CORPUS CHRISTI, Texas – With national attention focused on the use of force by police, research done by a team at Texas A&M University-Corpus Christi proposes new processes police agencies can use to build more productive relationships with the communities they serve.

Working with the Aransas Pass (Texas) Police Department, Dr. Wendi Pollock, Dr. Eric Moore, and Dr. Sarah Scott, all associate professors in the Department of Social Sciences, studied police interactions with the public.

Aransas Pass, in the Coastal Bend area of South Texas, has a population of about 8,300. The community is 49% Latino with a very small African-American population. The Police Department has fewer than 30 officers, three of whom are female. While the crime rate has slowed in recent years, the Aransas Pass Police Department still reports high levels of drug- and gang-related crime in the area. The department was an early adopter of body-worn cameras for officers.

“Some police departments have been using officer camera footage for some time,” Pollock said. “Researchers have largely only been interested in whether those cameras reduce complaints by citizens against the police. We thought that the cameras could do more than that.”

In a paper published May 12 in the Police Journal: Theory, Practice and Principles, the research team proposed that such camera footage could be used by police leaders to implement Problem Oriented Policing (POP) to address police behavior issues.

“Since the 1990s, the police have often used Problem Oriented Policing to deal with crime problems,” Pollock said. “The main idea was that instead of just responding to calls for service once a crime has already occurred, they would actively scan for problems and patterns of problems in their cities or towns.”

Police would note where they get repeat calls for service, especially for similar types of crimes, then analyze the problem.

“That may mean talking to each other, the community, and/or reviewing reports to better understand why crime keeps happening at that location, and looking for underlying connections,” Pollock said.

Using what they learn, police would respond to the problem, likely in collaboration with the public, to address underlying conditions that may draw a particular type of crime to that location.

“Then they would assess whether their solution or response worked,” Pollock said. “Did that crime reduce in that area? If not, then back to analyzing the problem, but if so, then it served as a proactive way to address crime.”
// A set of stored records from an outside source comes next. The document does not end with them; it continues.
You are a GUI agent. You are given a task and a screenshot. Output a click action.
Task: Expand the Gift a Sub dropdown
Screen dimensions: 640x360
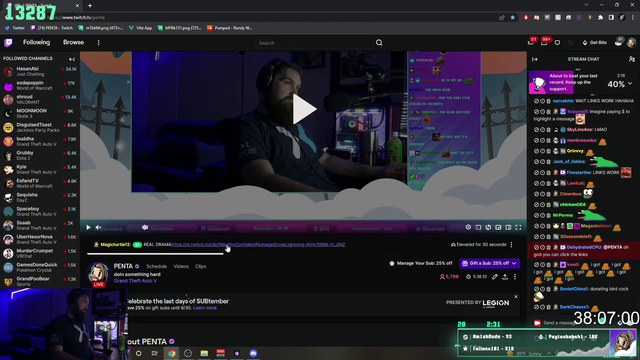pos(514,263)
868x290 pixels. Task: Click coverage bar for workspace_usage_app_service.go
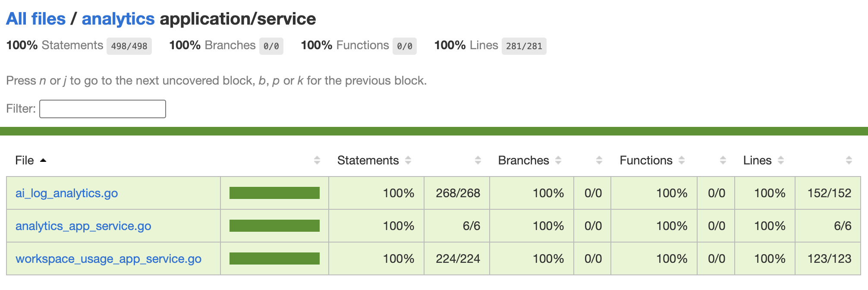pyautogui.click(x=274, y=258)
This new approach could make a big difference in today’s sometimes tense police/community relationships.

“The biggest issue that the public wants the police to deal with right now is police behavior itself,” Pollock said. “The public is demanding that police treat everyone consistently, regardless of race, gender, etc., and they want accountability when there is evidence to the contrary.”

Officers who began their careers using POP to fight crime problems are now police managers, and they are used to addressing problems using data and specific, customized solutions, Pollock said.
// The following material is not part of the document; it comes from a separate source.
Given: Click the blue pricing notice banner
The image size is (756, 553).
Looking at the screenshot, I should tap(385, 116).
“This is the idea behind our current research,” Pollock said. “The problem of inconsistent treatment of Black Americans (and other racial minority groups) by police has happened in many jurisdictions across the country, but the relationship between the police and their local communities are very specific to each area. The racial breakdowns, the languages used, the crime issues faced, etc., make each community unique. Therefore, the police/public interactions are also specific and unique to that location.” 

As researchers who are not affiliated with a particular police department, the Texas A&M-Corpus Christi team could work with police agencies from an independent perspective.
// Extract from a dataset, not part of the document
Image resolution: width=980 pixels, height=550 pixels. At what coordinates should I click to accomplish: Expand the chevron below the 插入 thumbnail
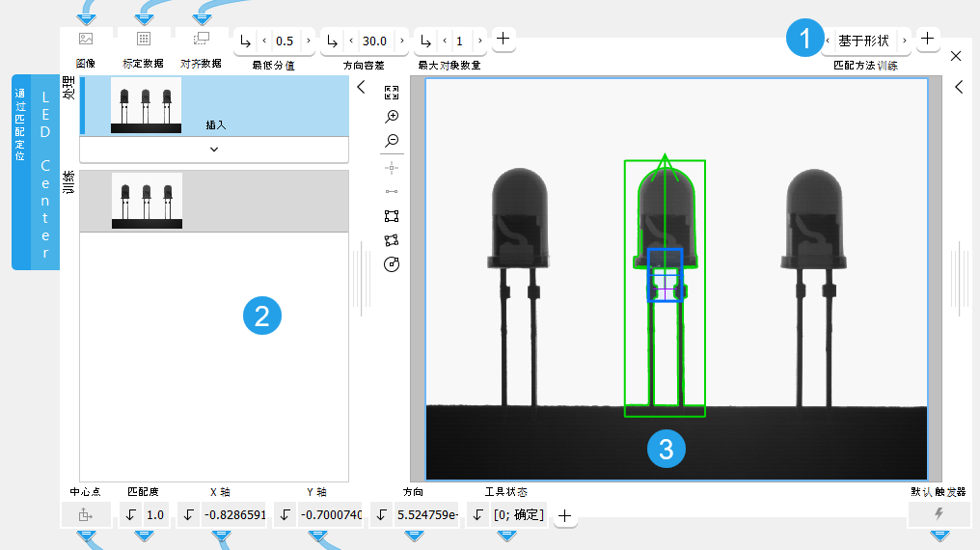[214, 150]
“We could be granted access to the camera footage, look at a random sample of videos, and then give the police department a full report on the nature of any police/public interaction problems, including in those interactions where there was no ticket or arrest, and the citizen did not make a complaint,” Pollock said.

Pollock said assessments like these – known as problem analyses – would show how often force was used in any jurisdiction, as well as how often tickets were written, arrests were made and other details. In addition, it would examine whether any particular group was more or less likely to receive sanctions or actions.

“Researchers could also look at extra-legal factors such as the way officers speak to individuals of different races, genders, sexual representations or orientations, etc.,” Pollock said. “It could identify any potential legal or public relations issues. Training could be created using footage from the officers’ own departments, which is known to be more impactful. In addition, through media release, the public can have access to the research report and that increases transparency into the actions of their local police. It may also improve trust to let them know that an outside team is reviewing the police, and they are not policing themselves.” 

The team is in discussions with the Aransas Pass Police Department to survey the public about how they view their police department since the initial assessment results have been released. They also are interested in discussing performing problem analyses for other agencies in this area with the ultimate goal of helping improve the way police interact with their communities. 

“The police should serve every member of their community consistently,” Pollock said. “In many cases, they do, but it is vitally important to continue to review for problems and to stop those problems before any more members of public are harmed.”